Как-то внезапно толпа распалась на пары. Молча и сосредоточенно участники улеглись на покрытый сброшенными ранее плащами и соломой пол и принялись совокупляться. Я написал бы «заниматься любовью», но это выражение тут не подходит — чтобы его употребить, нужна любовь или хоть приязнь. Ведьмы и ведьмаки занимались работой.
— Кабие ааазе хит фел мелтат, — повторял Господин, и каждая из яростно дергающихся пар шептала: — Мы работаем для погибели… Мы работаем для погибели…
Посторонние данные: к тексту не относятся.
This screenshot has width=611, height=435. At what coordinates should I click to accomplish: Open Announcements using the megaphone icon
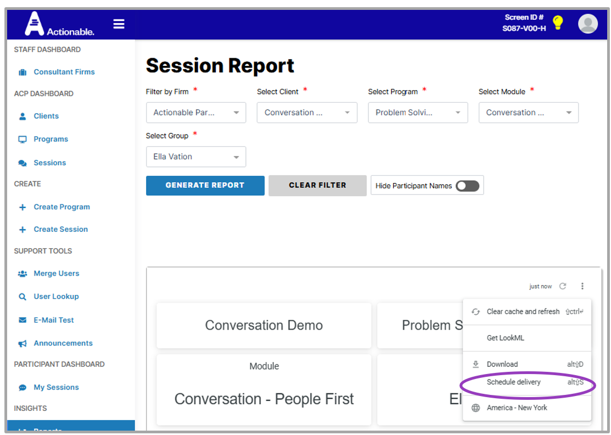23,343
«Никогда в жизни не видел такой бездарной групповухи», подумал я, едва слышно хихикнув. От усмешки мне сразу полегчало. До чего же дойти надо, чтобы превратить самое светлое из человеческих занятий в муторный ритуал? Не-ет, дамы и господа, мне с вами не по пути.
Накачка длилась минуты три. Потом, словно по неслышной мне команде, пары одновременно расплелись с коротким стоном неудовлетворенного желания, а Господин вонзил меч в грудь жертвы.
— Дело сделано, — звенело у меня в голове, — дело сделано, было черное, стало белое. Дело сделано, дело сделано…
— Радуйтесь! — Прозвучало это как приказ, и приказ был исполнен в точности. Ритуал завершился, и больше детей Рогатого не сдерживало ничто, кроме белой черты на полу.
Я не стал смотреть на неформальную часть шабаша. От тяжелого, сладкого запаха благовоний меня уже тошнило, а похабные сцены мало волновали (хотя кое-что могло бы представлять интерес для специалиста. Я, например, и предположить не мог, что гипертрофированный орган Рогатого имеет какое-то функциональное применение). Гораздо больше меня волновал Дэймон Аббасон в его естественном облике.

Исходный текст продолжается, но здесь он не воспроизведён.